Miss Brill is likely fairly elderly. She seems not to be in the best of health, as after walking to the park, "She felt a tingling in her hands and arms [...]." This is not a typical sensation one has after a leisurely walk; it sounds a lot like neuropathy, a condition associated with the elderly. Moreover, when the young couple sit down next to her, the boy calls her a "stupid old thing" and expresses his wish that she would "keep her silly old mug at home." The commonality between these two comments is the word "old." Earlier, Miss Brill had come to a realization as she looked around at people in the park: "They were odd, silent, nearly all old, and from the way they stared they looked as though they'd just come from dark little rooms or even -- even cupboards!" Then, at the end of the story, she returns to "the little dark room -- her room like a cupboard." This similarity in the descriptions of their rooms and her own lets us know that Miss Brill really is old and that she just never realized it until now.
Miss Brill does not have much going on in her life. She lives alone and only gets out four times a week to read the newspaper to an "old invalid gentleman [...] while he slept in the garden" and once on Sundays to come to the park when the band plays. The majority of her interior life seems to be imaginary. She concocts an elaborate fantasy about how everyone at the park is in a play -- herself included -- and that she is actually an important actress. "No doubt somebody would have noticed if she hadn't been there; she was part of the performance after all." Perhaps she secretly fears that she wouldn't be missed if she stopped coming, and so she invents a fantasy wherein she plays a vital role. Further, she looks forward to telling her old invalid gentleman that he is having the newspaper read to him by an actress!

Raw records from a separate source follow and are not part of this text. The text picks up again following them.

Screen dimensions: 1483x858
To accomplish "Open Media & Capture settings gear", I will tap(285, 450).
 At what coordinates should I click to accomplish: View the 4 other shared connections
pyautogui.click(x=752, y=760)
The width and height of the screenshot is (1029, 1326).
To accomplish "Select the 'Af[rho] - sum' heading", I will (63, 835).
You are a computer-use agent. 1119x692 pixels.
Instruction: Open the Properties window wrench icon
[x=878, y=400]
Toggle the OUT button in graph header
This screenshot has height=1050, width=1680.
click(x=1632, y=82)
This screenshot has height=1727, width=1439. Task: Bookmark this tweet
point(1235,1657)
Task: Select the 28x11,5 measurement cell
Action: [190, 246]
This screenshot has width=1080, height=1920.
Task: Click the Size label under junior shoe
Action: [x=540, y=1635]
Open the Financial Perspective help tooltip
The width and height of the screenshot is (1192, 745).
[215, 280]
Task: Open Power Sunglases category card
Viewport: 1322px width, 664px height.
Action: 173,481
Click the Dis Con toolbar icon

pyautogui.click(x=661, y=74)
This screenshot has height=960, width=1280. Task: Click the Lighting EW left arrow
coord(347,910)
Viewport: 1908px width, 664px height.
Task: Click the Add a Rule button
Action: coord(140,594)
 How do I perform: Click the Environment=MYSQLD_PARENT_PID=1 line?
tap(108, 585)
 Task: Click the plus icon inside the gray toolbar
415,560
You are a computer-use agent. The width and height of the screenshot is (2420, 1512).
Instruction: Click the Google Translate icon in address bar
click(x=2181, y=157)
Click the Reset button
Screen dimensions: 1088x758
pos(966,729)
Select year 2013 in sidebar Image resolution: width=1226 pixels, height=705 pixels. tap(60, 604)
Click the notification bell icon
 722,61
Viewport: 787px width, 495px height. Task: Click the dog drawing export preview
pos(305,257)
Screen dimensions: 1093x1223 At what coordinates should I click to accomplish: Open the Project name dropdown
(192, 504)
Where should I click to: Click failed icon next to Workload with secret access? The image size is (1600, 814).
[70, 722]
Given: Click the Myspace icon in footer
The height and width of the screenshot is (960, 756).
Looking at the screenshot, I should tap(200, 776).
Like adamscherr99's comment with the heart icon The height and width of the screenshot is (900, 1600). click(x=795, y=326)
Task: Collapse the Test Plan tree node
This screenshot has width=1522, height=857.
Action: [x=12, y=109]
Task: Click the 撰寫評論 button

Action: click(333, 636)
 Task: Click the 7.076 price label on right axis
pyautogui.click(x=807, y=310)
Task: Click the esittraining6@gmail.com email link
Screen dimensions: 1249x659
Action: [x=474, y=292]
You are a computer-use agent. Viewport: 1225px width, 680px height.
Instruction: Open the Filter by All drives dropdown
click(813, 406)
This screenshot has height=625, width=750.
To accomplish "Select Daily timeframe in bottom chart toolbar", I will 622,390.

This is, also, the reason she eavesdrops on others' conversations. There is so little of interest in her own life that "She had become really quite expert, she thought, at listening as though she didn't listen, at sitting in other people's lives just for a minute while they talked round her." Again, however, she doesn't realize that this is why she eavesdrops, at least not until the very end of the story. At that point, she hears something crying, and readers realize that it must be her.